YOUR OBJECTIVE: Copy out all of the lines below word for word, without changing anything.

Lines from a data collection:
•••
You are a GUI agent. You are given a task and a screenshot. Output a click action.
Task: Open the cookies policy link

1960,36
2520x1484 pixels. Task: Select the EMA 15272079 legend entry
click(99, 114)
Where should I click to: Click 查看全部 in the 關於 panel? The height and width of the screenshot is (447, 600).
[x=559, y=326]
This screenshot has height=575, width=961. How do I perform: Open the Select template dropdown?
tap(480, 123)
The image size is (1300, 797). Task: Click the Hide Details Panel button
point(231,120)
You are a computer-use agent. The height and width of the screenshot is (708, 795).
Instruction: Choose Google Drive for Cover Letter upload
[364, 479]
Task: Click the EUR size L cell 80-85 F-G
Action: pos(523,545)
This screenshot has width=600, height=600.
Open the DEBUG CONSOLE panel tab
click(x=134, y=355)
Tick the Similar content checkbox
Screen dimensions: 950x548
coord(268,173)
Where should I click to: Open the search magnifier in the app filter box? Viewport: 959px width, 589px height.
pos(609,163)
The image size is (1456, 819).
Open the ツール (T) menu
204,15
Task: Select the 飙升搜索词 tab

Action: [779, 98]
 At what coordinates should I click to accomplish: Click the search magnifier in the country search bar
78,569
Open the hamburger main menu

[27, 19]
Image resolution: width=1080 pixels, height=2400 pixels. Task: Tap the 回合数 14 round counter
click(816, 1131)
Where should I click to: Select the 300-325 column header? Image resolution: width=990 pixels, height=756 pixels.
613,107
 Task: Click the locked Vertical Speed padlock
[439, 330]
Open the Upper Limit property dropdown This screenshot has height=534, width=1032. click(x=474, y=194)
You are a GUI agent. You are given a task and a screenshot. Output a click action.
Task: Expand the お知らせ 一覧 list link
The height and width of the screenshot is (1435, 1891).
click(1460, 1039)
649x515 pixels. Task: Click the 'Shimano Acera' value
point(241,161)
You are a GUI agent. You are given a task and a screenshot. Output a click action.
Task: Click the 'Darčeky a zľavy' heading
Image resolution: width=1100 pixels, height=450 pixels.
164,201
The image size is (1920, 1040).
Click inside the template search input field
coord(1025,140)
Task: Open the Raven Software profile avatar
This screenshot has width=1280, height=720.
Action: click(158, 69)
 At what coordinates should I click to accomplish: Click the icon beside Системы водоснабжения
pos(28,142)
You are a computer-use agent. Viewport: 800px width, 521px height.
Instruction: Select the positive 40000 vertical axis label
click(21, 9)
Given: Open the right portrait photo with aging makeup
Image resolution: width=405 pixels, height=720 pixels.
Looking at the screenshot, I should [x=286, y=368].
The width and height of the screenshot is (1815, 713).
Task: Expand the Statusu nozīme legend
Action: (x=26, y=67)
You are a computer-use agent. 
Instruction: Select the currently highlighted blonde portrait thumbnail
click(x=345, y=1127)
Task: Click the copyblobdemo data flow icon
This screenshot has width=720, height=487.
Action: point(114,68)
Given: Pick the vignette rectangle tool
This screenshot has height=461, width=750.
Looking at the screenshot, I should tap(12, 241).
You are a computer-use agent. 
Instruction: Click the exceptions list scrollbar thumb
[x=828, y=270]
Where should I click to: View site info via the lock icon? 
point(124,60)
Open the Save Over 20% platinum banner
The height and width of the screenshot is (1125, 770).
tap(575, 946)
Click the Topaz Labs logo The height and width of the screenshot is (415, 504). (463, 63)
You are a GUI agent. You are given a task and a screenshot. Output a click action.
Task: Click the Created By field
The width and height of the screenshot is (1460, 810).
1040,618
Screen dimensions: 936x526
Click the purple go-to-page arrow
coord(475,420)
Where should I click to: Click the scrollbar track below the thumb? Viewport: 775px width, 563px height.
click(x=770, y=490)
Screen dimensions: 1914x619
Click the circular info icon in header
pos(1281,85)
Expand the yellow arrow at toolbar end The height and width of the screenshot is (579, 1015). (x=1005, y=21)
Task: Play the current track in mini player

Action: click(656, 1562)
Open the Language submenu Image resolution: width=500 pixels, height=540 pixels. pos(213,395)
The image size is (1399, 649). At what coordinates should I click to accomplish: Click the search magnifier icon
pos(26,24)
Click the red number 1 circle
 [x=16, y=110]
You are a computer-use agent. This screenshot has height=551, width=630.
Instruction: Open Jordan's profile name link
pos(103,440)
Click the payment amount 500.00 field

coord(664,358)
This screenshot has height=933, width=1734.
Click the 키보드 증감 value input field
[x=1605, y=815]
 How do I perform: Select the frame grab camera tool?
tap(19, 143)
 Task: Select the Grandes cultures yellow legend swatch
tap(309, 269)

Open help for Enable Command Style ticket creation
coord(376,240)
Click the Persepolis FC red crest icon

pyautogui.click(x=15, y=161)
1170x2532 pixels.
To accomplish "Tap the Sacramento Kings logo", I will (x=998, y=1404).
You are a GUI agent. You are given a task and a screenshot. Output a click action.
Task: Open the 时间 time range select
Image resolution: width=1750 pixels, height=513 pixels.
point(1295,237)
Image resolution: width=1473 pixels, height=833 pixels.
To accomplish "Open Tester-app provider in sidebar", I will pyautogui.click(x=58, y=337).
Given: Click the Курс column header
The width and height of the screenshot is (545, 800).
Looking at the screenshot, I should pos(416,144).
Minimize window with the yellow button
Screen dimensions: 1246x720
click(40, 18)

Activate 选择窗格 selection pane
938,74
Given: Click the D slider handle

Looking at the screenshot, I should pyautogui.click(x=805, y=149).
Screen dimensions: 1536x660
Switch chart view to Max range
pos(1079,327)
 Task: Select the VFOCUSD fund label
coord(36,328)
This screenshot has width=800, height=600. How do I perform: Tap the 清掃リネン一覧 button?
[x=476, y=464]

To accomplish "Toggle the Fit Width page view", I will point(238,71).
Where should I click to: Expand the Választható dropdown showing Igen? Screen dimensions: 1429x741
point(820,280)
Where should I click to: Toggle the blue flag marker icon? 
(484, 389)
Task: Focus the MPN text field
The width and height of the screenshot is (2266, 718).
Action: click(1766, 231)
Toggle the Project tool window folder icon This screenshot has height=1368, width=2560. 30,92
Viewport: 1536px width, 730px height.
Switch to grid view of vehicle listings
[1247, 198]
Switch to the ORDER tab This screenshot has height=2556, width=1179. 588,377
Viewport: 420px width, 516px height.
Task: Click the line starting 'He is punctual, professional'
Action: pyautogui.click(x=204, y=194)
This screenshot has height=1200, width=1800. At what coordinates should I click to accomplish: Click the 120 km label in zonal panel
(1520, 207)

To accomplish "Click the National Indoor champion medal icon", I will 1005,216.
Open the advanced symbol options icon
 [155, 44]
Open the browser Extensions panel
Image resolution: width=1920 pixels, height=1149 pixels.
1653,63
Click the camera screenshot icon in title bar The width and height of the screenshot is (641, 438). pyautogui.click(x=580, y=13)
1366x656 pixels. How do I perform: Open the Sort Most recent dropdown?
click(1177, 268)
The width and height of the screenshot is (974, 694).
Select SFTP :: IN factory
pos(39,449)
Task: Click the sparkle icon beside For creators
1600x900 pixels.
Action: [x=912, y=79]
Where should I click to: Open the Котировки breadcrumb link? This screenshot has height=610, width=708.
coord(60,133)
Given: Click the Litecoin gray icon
•••
ANSWER TO THE EXERCISE:
You are a GUI agent. You are given a task and a screenshot. Output a click action.
Task: Open the cookies policy link

1960,36
2520x1484 pixels. Task: Select the EMA 15272079 legend entry
click(99, 114)
Where should I click to: Click 查看全部 in the 關於 panel? The height and width of the screenshot is (447, 600).
[x=559, y=326]
This screenshot has height=575, width=961. How do I perform: Open the Select template dropdown?
tap(480, 123)
The image size is (1300, 797). Task: Click the Hide Details Panel button
point(231,120)
You are a computer-use agent. The height and width of the screenshot is (708, 795).
Instruction: Choose Google Drive for Cover Letter upload
[364, 479]
Task: Click the EUR size L cell 80-85 F-G
Action: pos(523,545)
This screenshot has width=600, height=600.
Open the DEBUG CONSOLE panel tab
click(x=134, y=355)
Tick the Similar content checkbox
Screen dimensions: 950x548
coord(268,173)
Where should I click to: Open the search magnifier in the app filter box? Viewport: 959px width, 589px height.
pos(609,163)
The image size is (1456, 819).
Open the ツール (T) menu
204,15
Task: Select the 飙升搜索词 tab

Action: [779, 98]
 At what coordinates should I click to accomplish: Click the search magnifier in the country search bar
78,569
Open the hamburger main menu

[27, 19]
Image resolution: width=1080 pixels, height=2400 pixels. Task: Tap the 回合数 14 round counter
click(816, 1131)
Where should I click to: Select the 300-325 column header? Image resolution: width=990 pixels, height=756 pixels.
613,107
 Task: Click the locked Vertical Speed padlock
[439, 330]
Open the Upper Limit property dropdown This screenshot has height=534, width=1032. click(x=474, y=194)
You are a GUI agent. You are given a task and a screenshot. Output a click action.
Task: Expand the お知らせ 一覧 list link
The height and width of the screenshot is (1435, 1891).
click(1460, 1039)
649x515 pixels. Task: Click the 'Shimano Acera' value
point(241,161)
You are a GUI agent. You are given a task and a screenshot. Output a click action.
Task: Click the 'Darčeky a zľavy' heading
Image resolution: width=1100 pixels, height=450 pixels.
164,201
The image size is (1920, 1040).
Click inside the template search input field
coord(1025,140)
Task: Open the Raven Software profile avatar
This screenshot has width=1280, height=720.
Action: click(158, 69)
 At what coordinates should I click to accomplish: Click the icon beside Системы водоснабжения
pos(28,142)
You are a computer-use agent. Viewport: 800px width, 521px height.
Instruction: Select the positive 40000 vertical axis label
click(21, 9)
Given: Open the right portrait photo with aging makeup
Image resolution: width=405 pixels, height=720 pixels.
Looking at the screenshot, I should [x=286, y=368].
The width and height of the screenshot is (1815, 713).
Task: Expand the Statusu nozīme legend
Action: (x=26, y=67)
You are a computer-use agent. 
Instruction: Select the currently highlighted blonde portrait thumbnail
click(x=345, y=1127)
Task: Click the copyblobdemo data flow icon
This screenshot has width=720, height=487.
Action: point(114,68)
Given: Pick the vignette rectangle tool
This screenshot has height=461, width=750.
Looking at the screenshot, I should tap(12, 241).
You are a computer-use agent. 
Instruction: Click the exceptions list scrollbar thumb
[x=828, y=270]
Where should I click to: View site info via the lock icon? 
point(124,60)
Open the Save Over 20% platinum banner
The height and width of the screenshot is (1125, 770).
tap(575, 946)
Click the Topaz Labs logo The height and width of the screenshot is (415, 504). (463, 63)
You are a GUI agent. You are given a task and a screenshot. Output a click action.
Task: Click the Created By field
The width and height of the screenshot is (1460, 810).
1040,618
Screen dimensions: 936x526
Click the purple go-to-page arrow
coord(475,420)
Where should I click to: Click the scrollbar track below the thumb? Viewport: 775px width, 563px height.
click(x=770, y=490)
Screen dimensions: 1914x619
Click the circular info icon in header
pos(1281,85)
Expand the yellow arrow at toolbar end The height and width of the screenshot is (579, 1015). (x=1005, y=21)
Task: Play the current track in mini player

Action: click(656, 1562)
Open the Language submenu Image resolution: width=500 pixels, height=540 pixels. pos(213,395)
The image size is (1399, 649). At what coordinates should I click to accomplish: Click the search magnifier icon
pos(26,24)
Click the red number 1 circle
 [x=16, y=110]
You are a computer-use agent. This screenshot has height=551, width=630.
Instruction: Open Jordan's profile name link
pos(103,440)
Click the payment amount 500.00 field

coord(664,358)
This screenshot has height=933, width=1734.
Click the 키보드 증감 value input field
[x=1605, y=815]
 How do I perform: Select the frame grab camera tool?
tap(19, 143)
 Task: Select the Grandes cultures yellow legend swatch
tap(309, 269)

Open help for Enable Command Style ticket creation
coord(376,240)
Click the Persepolis FC red crest icon

pyautogui.click(x=15, y=161)
1170x2532 pixels.
To accomplish "Tap the Sacramento Kings logo", I will (x=998, y=1404).
You are a GUI agent. You are given a task and a screenshot. Output a click action.
Task: Open the 时间 time range select
Image resolution: width=1750 pixels, height=513 pixels.
point(1295,237)
Image resolution: width=1473 pixels, height=833 pixels.
To accomplish "Open Tester-app provider in sidebar", I will pyautogui.click(x=58, y=337).
Given: Click the Курс column header
The width and height of the screenshot is (545, 800).
Looking at the screenshot, I should pos(416,144).
Minimize window with the yellow button
Screen dimensions: 1246x720
click(40, 18)

Activate 选择窗格 selection pane
938,74
Given: Click the D slider handle

Looking at the screenshot, I should pyautogui.click(x=805, y=149).
Screen dimensions: 1536x660
Switch chart view to Max range
pos(1079,327)
 Task: Select the VFOCUSD fund label
coord(36,328)
This screenshot has width=800, height=600. How do I perform: Tap the 清掃リネン一覧 button?
[x=476, y=464]

To accomplish "Toggle the Fit Width page view", I will point(238,71).
Where should I click to: Expand the Választható dropdown showing Igen? Screen dimensions: 1429x741
point(820,280)
Where should I click to: Toggle the blue flag marker icon? 
(484, 389)
Task: Focus the MPN text field
The width and height of the screenshot is (2266, 718).
Action: click(1766, 231)
Toggle the Project tool window folder icon This screenshot has height=1368, width=2560. 30,92
Viewport: 1536px width, 730px height.
Switch to grid view of vehicle listings
[1247, 198]
Switch to the ORDER tab This screenshot has height=2556, width=1179. 588,377
Viewport: 420px width, 516px height.
Task: Click the line starting 'He is punctual, professional'
Action: pyautogui.click(x=204, y=194)
This screenshot has height=1200, width=1800. At what coordinates should I click to accomplish: Click the 120 km label in zonal panel
(1520, 207)

To accomplish "Click the National Indoor champion medal icon", I will 1005,216.
Open the advanced symbol options icon
 [155, 44]
Open the browser Extensions panel
Image resolution: width=1920 pixels, height=1149 pixels.
1653,63
Click the camera screenshot icon in title bar The width and height of the screenshot is (641, 438). pyautogui.click(x=580, y=13)
1366x656 pixels. How do I perform: Open the Sort Most recent dropdown?
click(1177, 268)
The width and height of the screenshot is (974, 694).
Select SFTP :: IN factory
pos(39,449)
Task: Click the sparkle icon beside For creators
1600x900 pixels.
Action: [x=912, y=79]
Where should I click to: Open the Котировки breadcrumb link? This screenshot has height=610, width=708.
coord(60,133)
Given: Click the Litecoin gray icon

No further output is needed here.